NameError: name 'id2name' is not defined

In [None]:
top_hosts = sorted(enumerate(nspagerank), key=lambda x: x[1], reverse=True)
for i in range(20):
    index=top_hosts[i][0]
    print("Top"+str(i)+": "+id2name[index]+" with id "+str(index)+" has scored " +str(top_hosts[i][1]))
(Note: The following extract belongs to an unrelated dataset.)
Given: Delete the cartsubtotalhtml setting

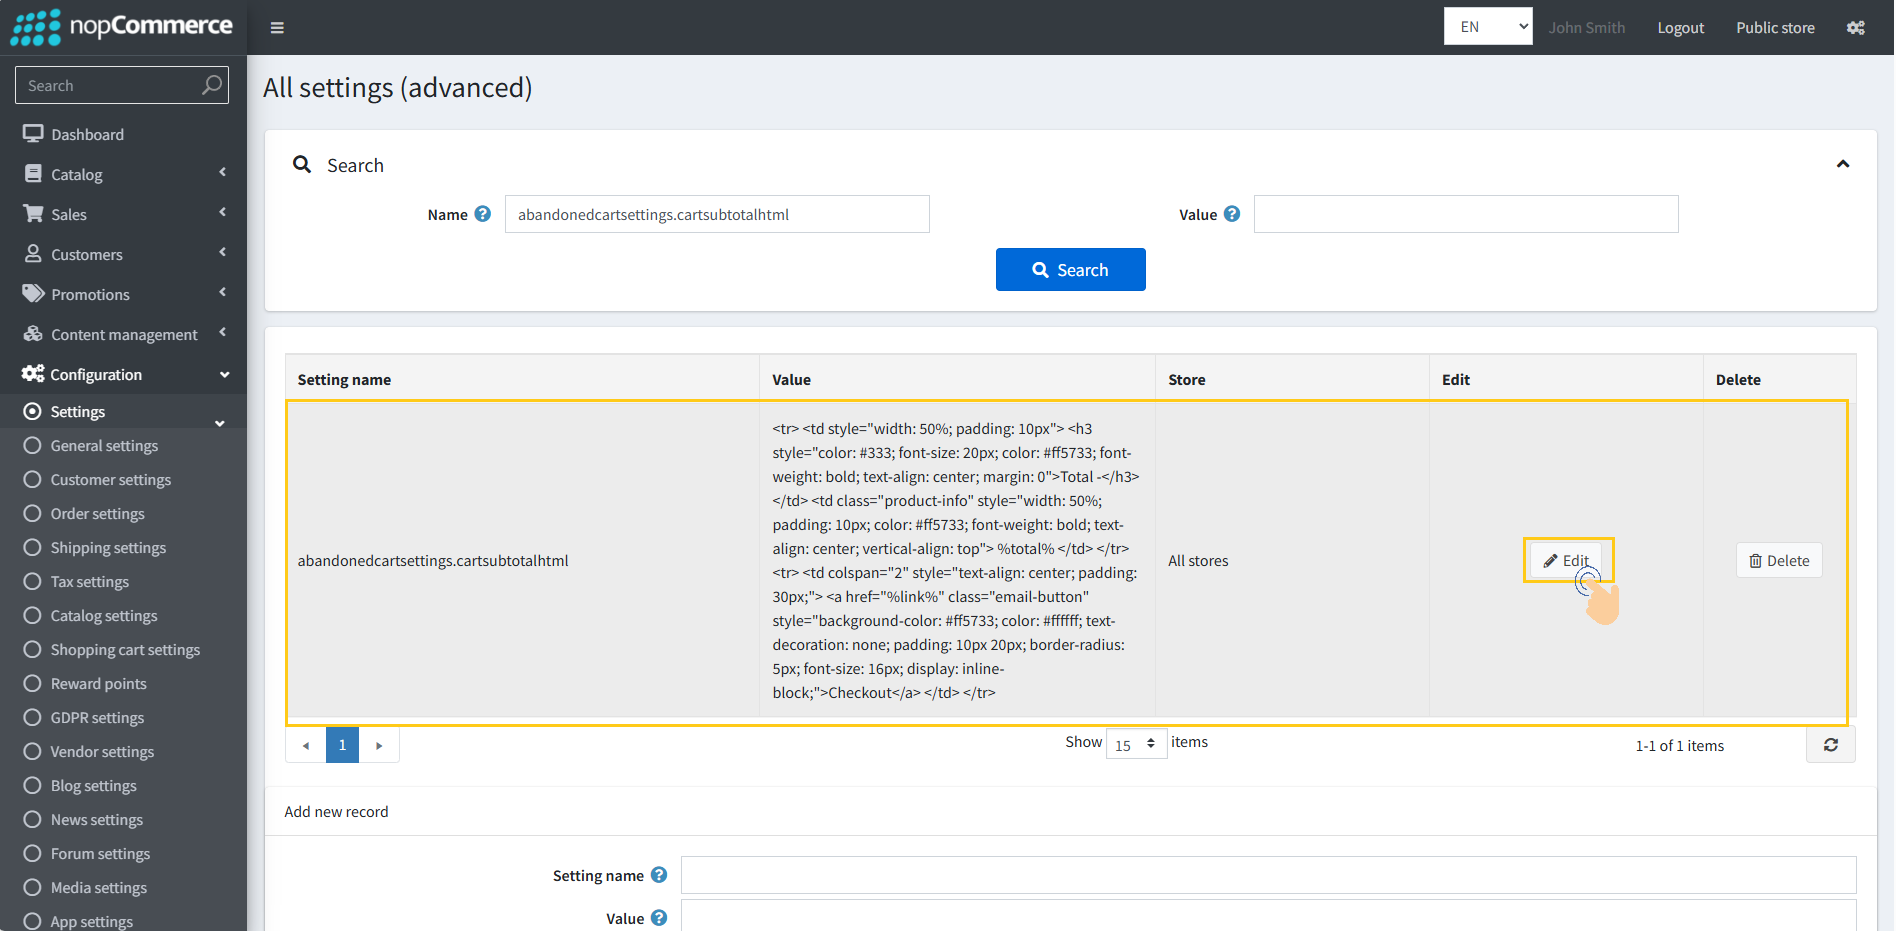Looking at the screenshot, I should coord(1778,561).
The list of top scores remains the same. It is due to the pagerank algorithm: when we get rid of the spam pages we are deleting pages that have no importance(pages which send a lot of information but don't recieve any link). Therefore the algorithm was giving them a very low importance before and now the scores remain almost equal.

# 6. Compute spam gain

Finally, compute the *PageRank gain* of every host as *(Normal PageRank) / (No spam PageRank)*. And print the 20 hosts with the largest *PageRank gain*.
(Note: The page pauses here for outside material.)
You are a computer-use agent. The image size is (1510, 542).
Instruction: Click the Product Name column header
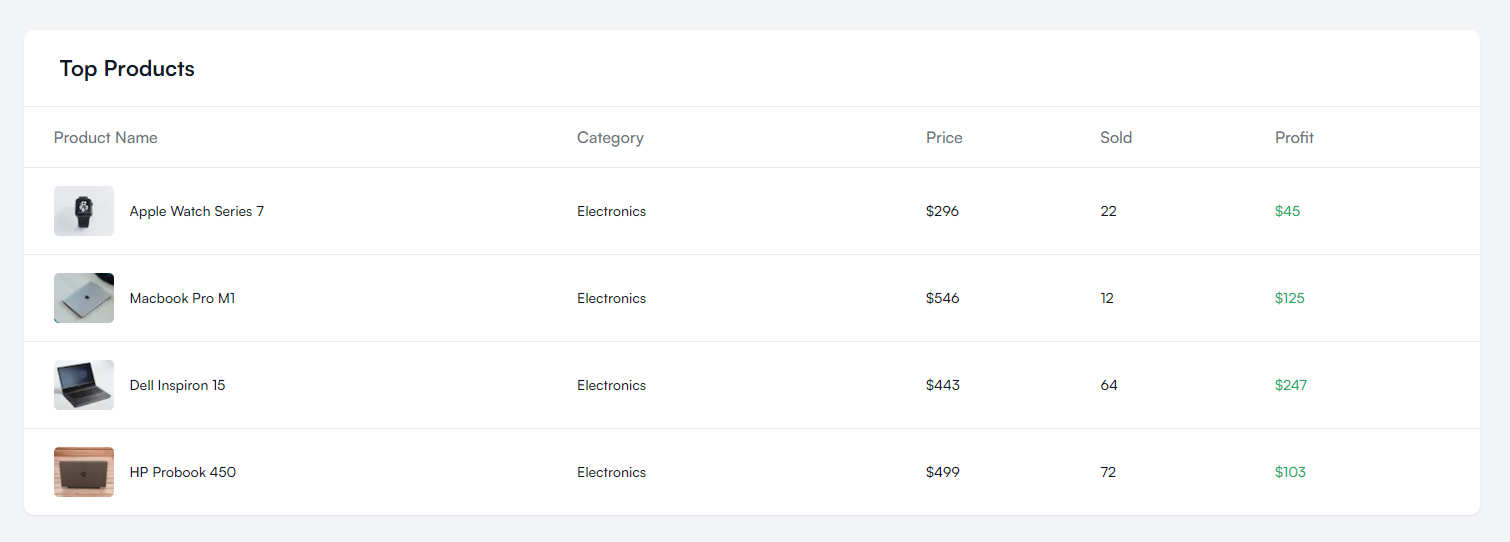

Among the top hosts you might find many "spam" (business that look ilegitimate or that tend to rely on spam such as gambling, pornography, counterfeits, and scams) and "normal" sites (i.e., websites that look legitimate), because spammers also point to legitimate sites to disguise their actions.


In [None]:
gain=[0]*N
for i in range(N):
    gain[i]=pagerank[i]/nspagerank[i]
    
top_gain = sorted(enumerate(gain), key=lambda x: x[1], reverse=True)
for i in range(20):
    index=top_gain[i][0]
    print("Top"+str(i+1)+": "+id2name[index]+" with id "+str(index)+" has a gain of x" +str(top_gain[i][1])+
          ". Spam pagerank:"+str(pagerank[index])+" Non spam: "+str(nspagerank[index]))
    

Among the top hosts there are lots of business like gambling or pornography which tend to rely on spam. A part there are some "normal" businesses in which spammers may want to diguise their actions. The spam gives a very high gain to these nodes respecting to their pagerank values without spam, which is an interesting fact that should be considered nowadays when giving any importance to a set of webpages.